Limited and careful requests from health practitioners for full blood counts could improve efficiency, convenience and cost. The cost of a full blood count includes blood sample collection, laboratory charges, printed test reports and time. A major benefit of the Hemocue for field studies and general practice is the convenience of it being portable and transportable. The Hemocue avoids time losses as the complete test takes at most five minutes. The client departs from the health centre with current Hb values in hand and clinical decision implemented.

• From the published studies it appears that the Hemocue is both accurate and reproducible for the measurement of Hb. Thus it would seem to be a useful method to use for Hb screening in appropriate situations such as at primary healthcare centres without laboratory facilities and field surveys.

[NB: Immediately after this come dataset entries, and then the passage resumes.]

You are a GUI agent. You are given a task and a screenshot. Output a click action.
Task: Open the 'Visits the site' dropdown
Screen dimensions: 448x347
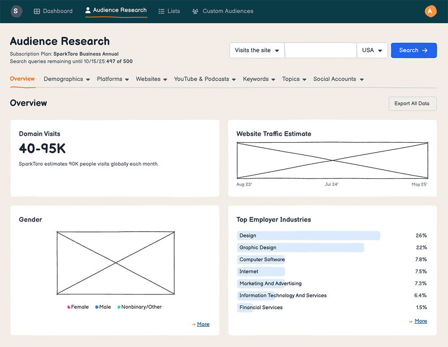pos(256,50)
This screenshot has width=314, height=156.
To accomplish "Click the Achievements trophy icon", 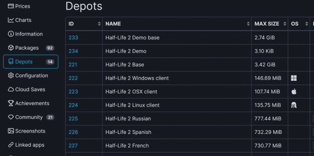I will click(11, 103).
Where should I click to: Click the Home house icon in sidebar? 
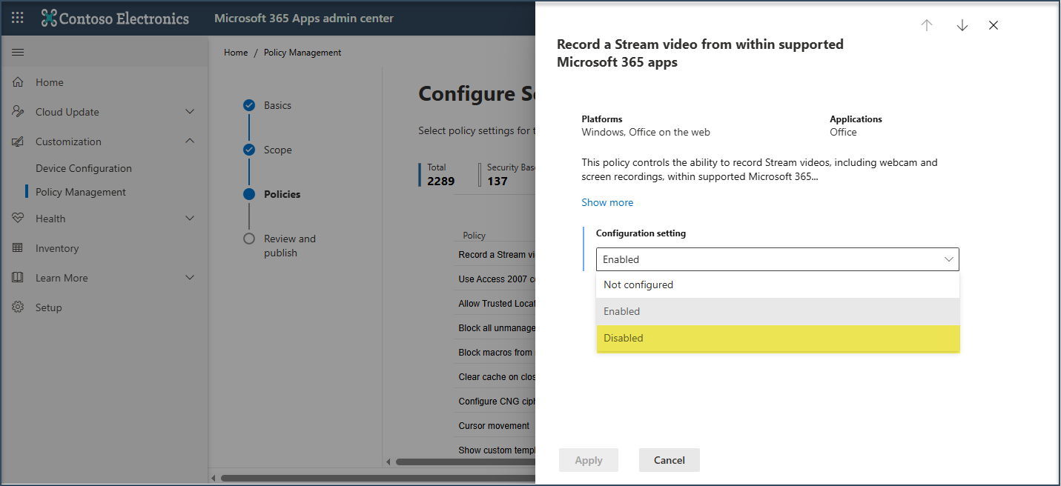(18, 82)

• When measuring Hb on the Hemocue, a downward adjustment of about 0.5 g per dl may be necessary for comparison of capillary to venous blood samples. The bias to relatively higher values by the Hemocue, makes it is likely that venous haemoglobin values could generally be about 0.5 g/dl lower than that of skin puncture samples.

• Further validation of Hemocue use in children is recommended in diverse settings, such as specific age groups (preschool and school age children), tropical climates and field work based studies.

• Research in large non-anaemic sample populations with low anaemia prevalence is essential for determining positive and negative predictive values for the Hemocue test as compared to the laboratory analysers.

• Research is needed in primary care settings comparing usefulness and constraints of the Hemocue as compared to a laboratory based test of measuring Hb. This is essential particularly in resource poor nations and continents such as Africa.